Just last week, some conservatives resurrected the notion that the administration and Congress had access to the same Iraq-related intelligence before the invasion began. As if we needed yet another example to disapprove this embarrassing talking point, the New York Times ran a stunning item over the weekend about the administration using intelligence they knew to be unreliable.
A top member of Al Qaeda in American custody was identified as a likely fabricator months before the Bush administration began to use his statements as the foundation for its claims that Iraq trained Al Qaeda members to use biological and chemical weapons, according to newly declassified portions of a Defense Intelligence Agency document.
The document, an intelligence report from February 2002, said it was probable that the prisoner, Ibn al-Shaykh al-Libi, “was intentionally misleading the debriefers” in making claims about Iraqi support for Al Qaeda’s work with illicit weapons.
The document provides the earliest and strongest indication of doubts voiced by American intelligence agencies about Mr. Libi’s credibility. Without mentioning him by name, President Bush, Vice President Dick Cheney, Colin L. Powell, then secretary of state, and other administration officials repeatedly cited Mr. Libi’s information as “credible” evidence that Iraq was training Al Qaeda members in the use of explosives and illicit weapons.

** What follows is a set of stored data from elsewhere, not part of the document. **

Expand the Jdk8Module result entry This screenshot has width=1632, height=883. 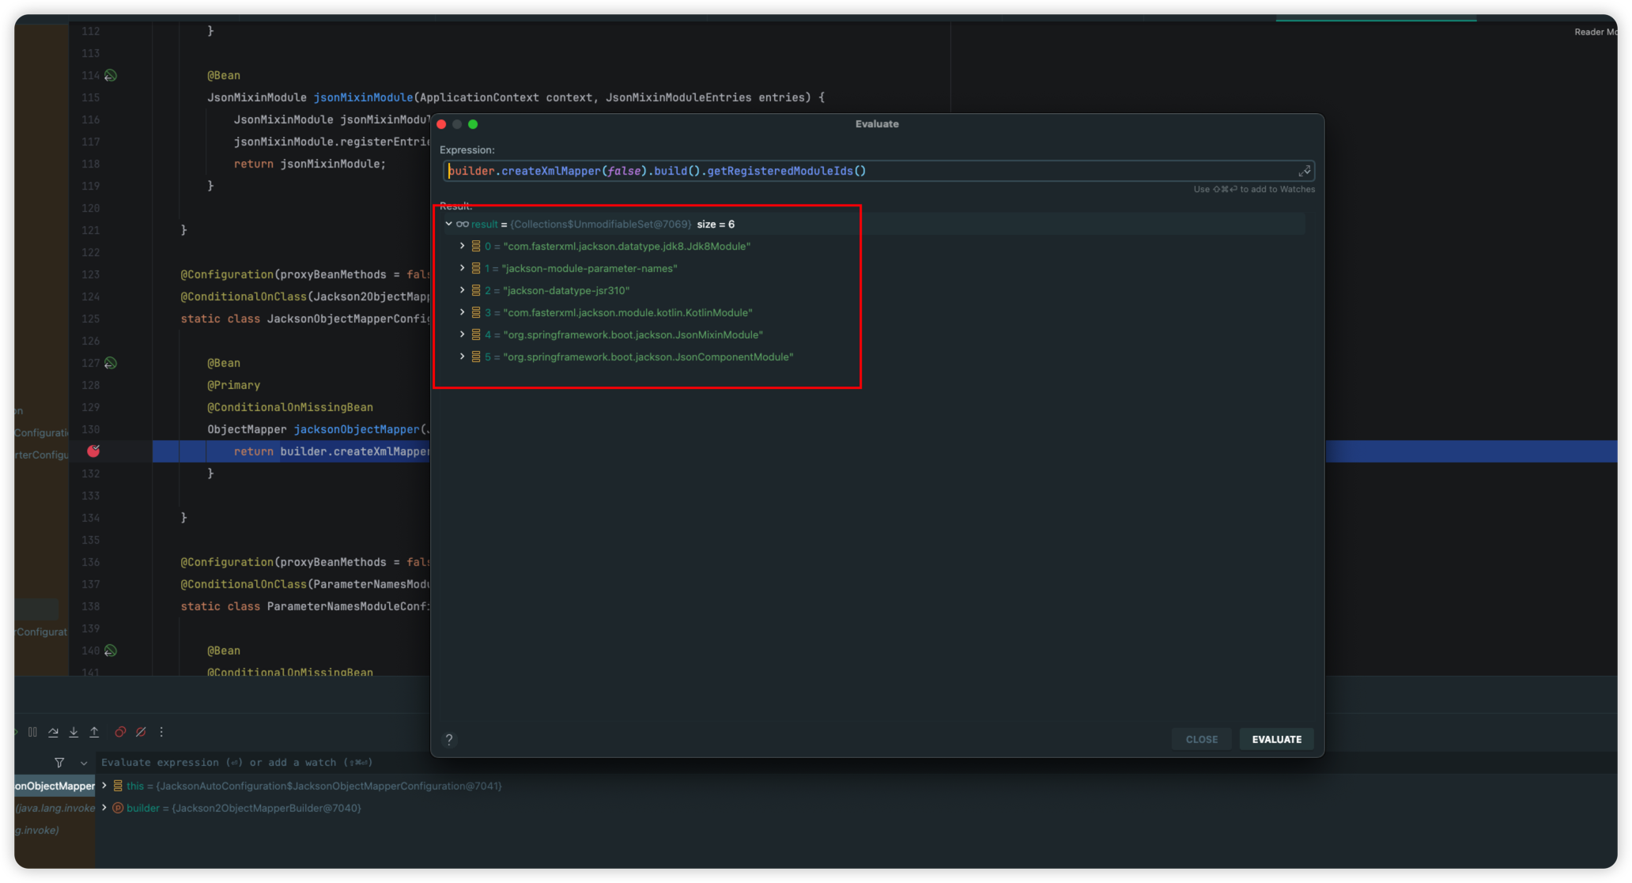463,247
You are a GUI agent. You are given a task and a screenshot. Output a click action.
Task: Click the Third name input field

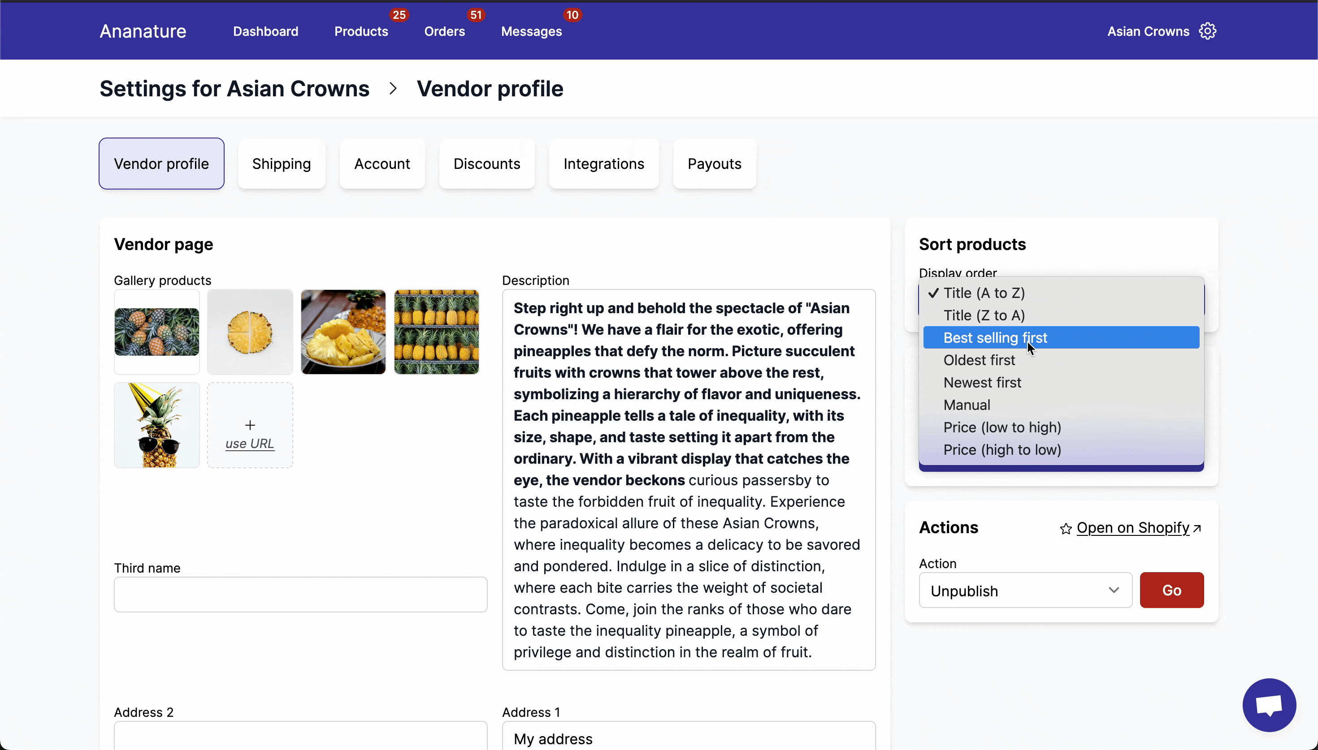pos(300,594)
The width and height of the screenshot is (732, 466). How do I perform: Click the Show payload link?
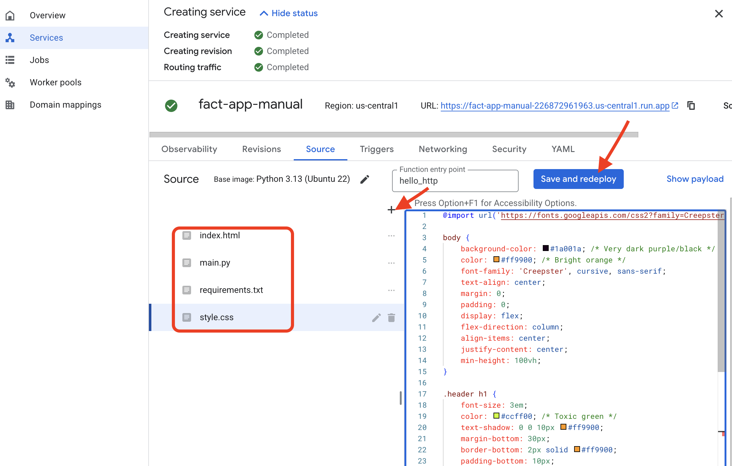pyautogui.click(x=695, y=179)
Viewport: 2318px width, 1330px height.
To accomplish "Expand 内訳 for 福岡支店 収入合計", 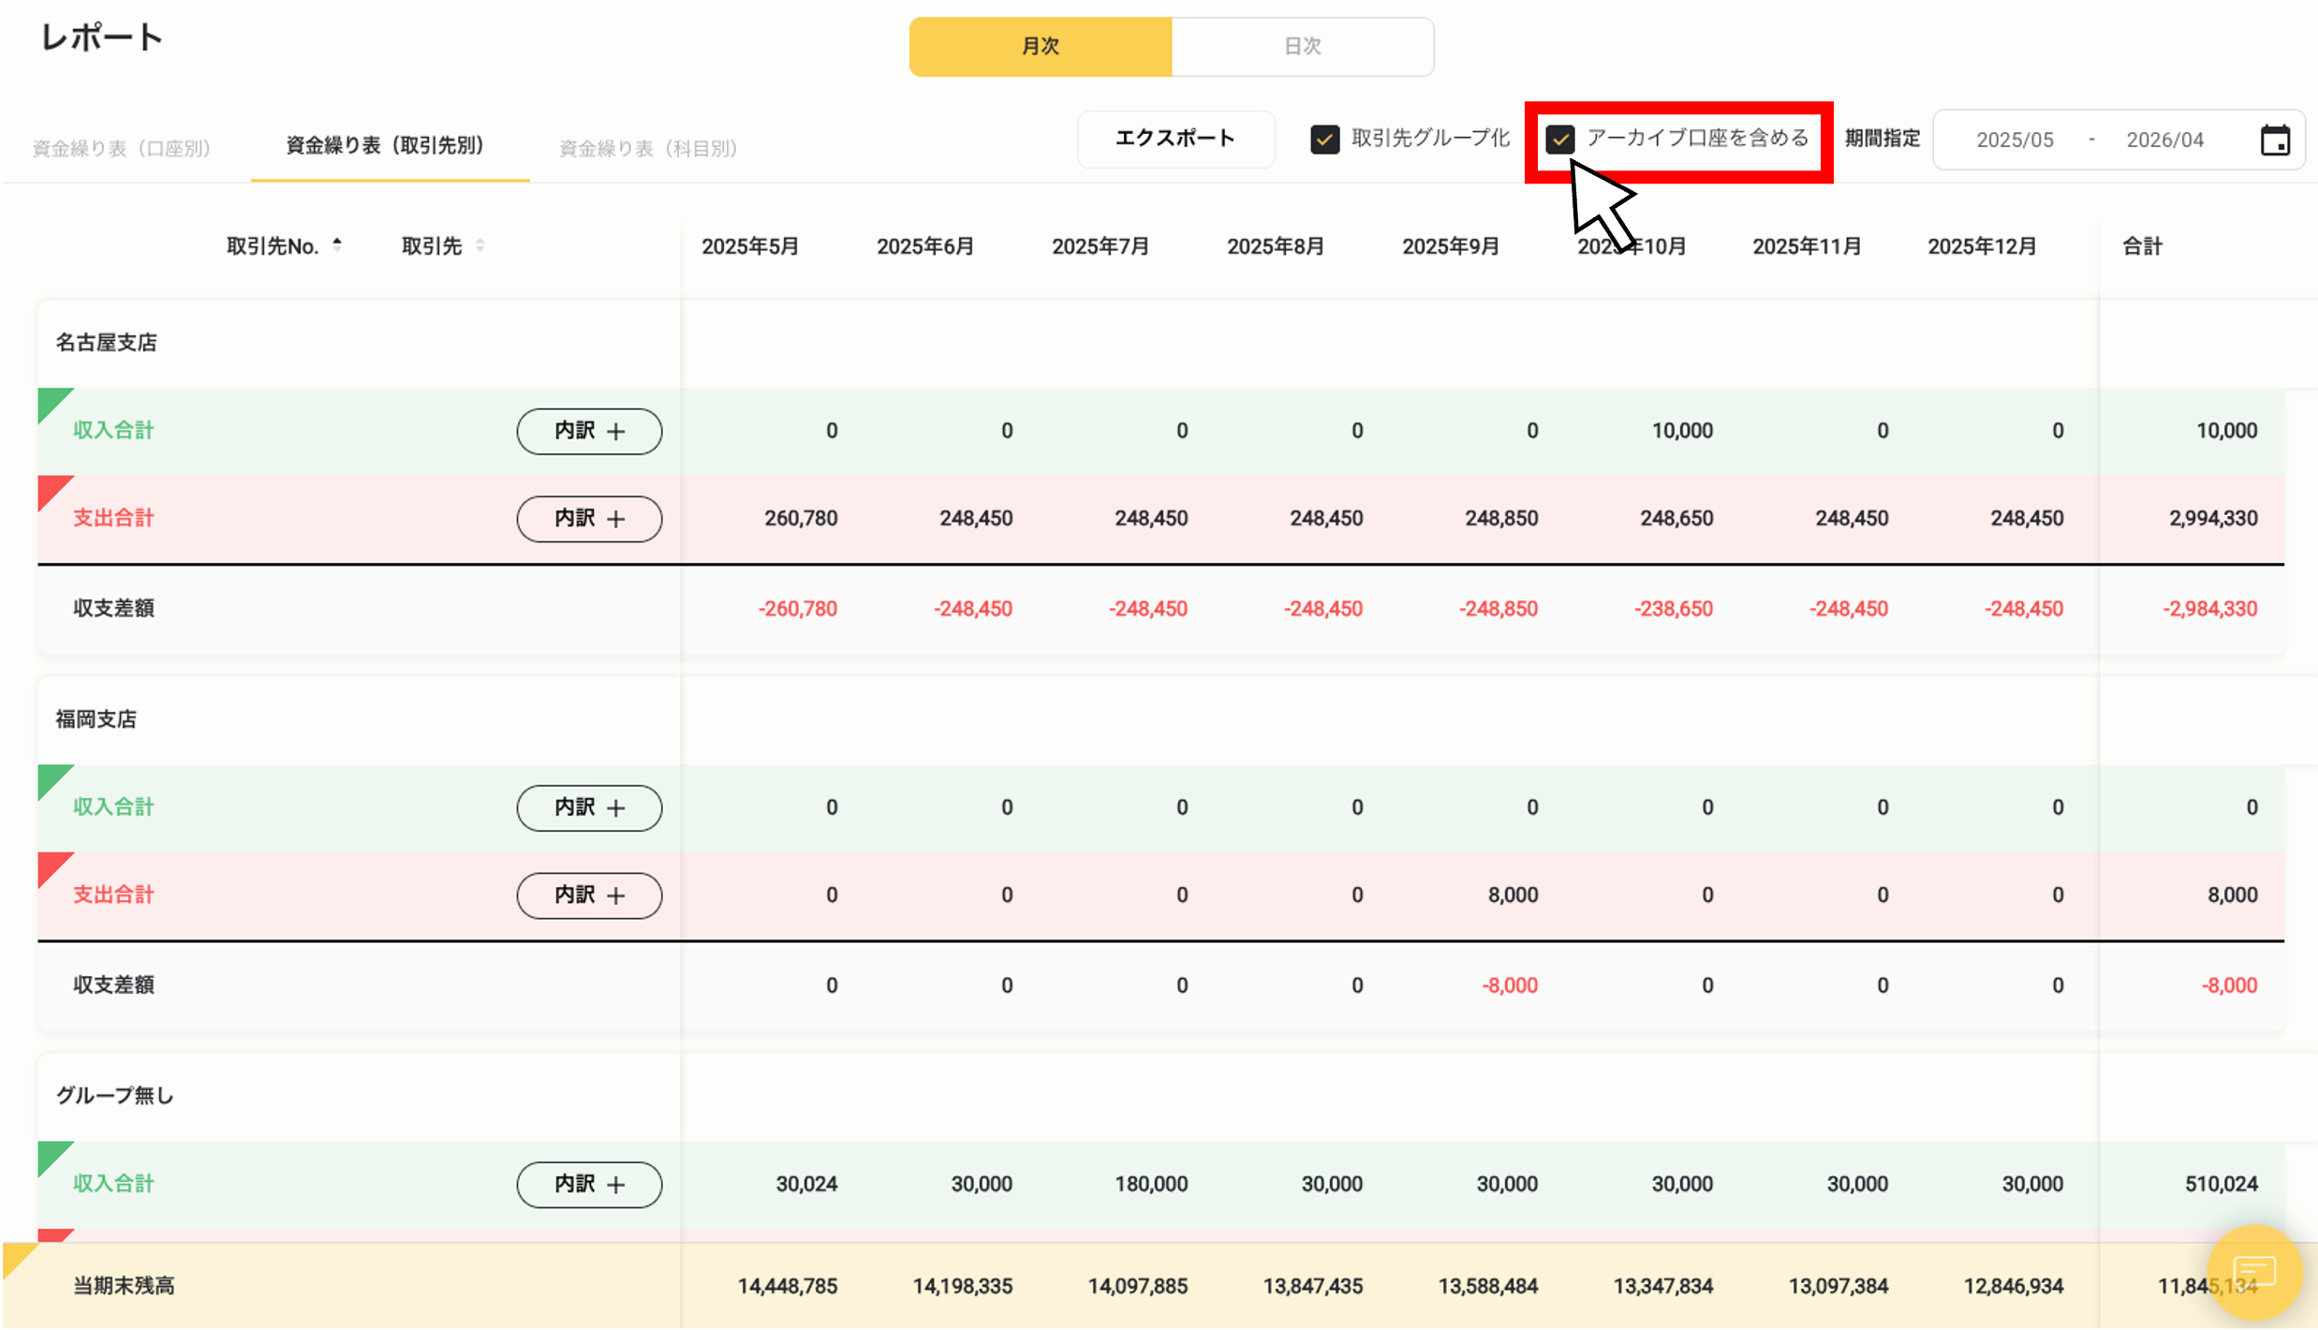I will pos(588,807).
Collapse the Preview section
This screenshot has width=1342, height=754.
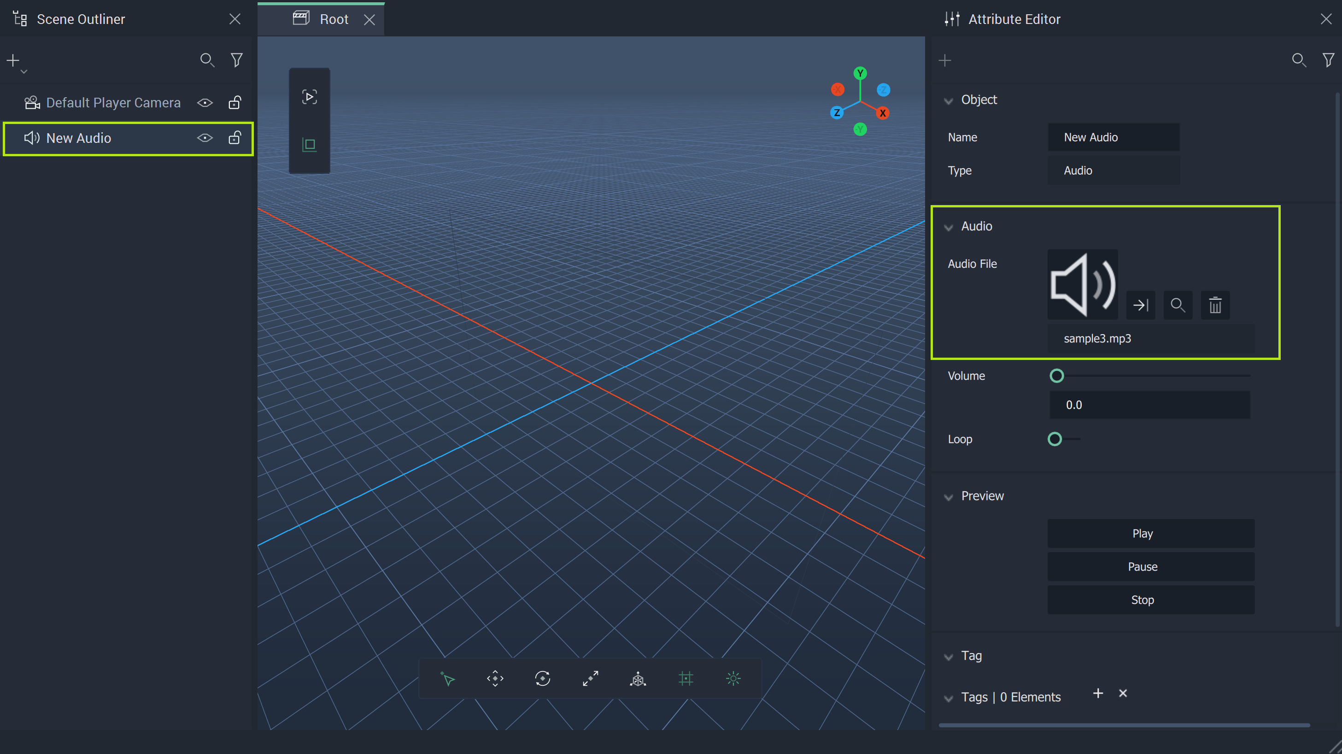tap(948, 497)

Libi was a remarkably productive witness for the administration, telling the Bush gang everything they wanted to hear. Iraq trained al Queda in using WMD, he said, which not only reinforced the administration’s arguments about chemical and biological weapons, but also connected Hussein’s regime and al Queda. Of course, none of it was even remotely true. Why would Libi lie? Because he was being tortured — and apparently would say anything to make the abuse stop.
Naturally, the administration saw intelligence reports explaining that the information was almost certainly wrong, but that didn’t stop the Bush gang from using the “intelligence” anyway, over and over again.
Editor & Publisher asked whether this is the “smoking gun on manipulation of Iraq intelligence?” It is, but as I recall, we’ve had similar smoking guns before. How many more do we really need?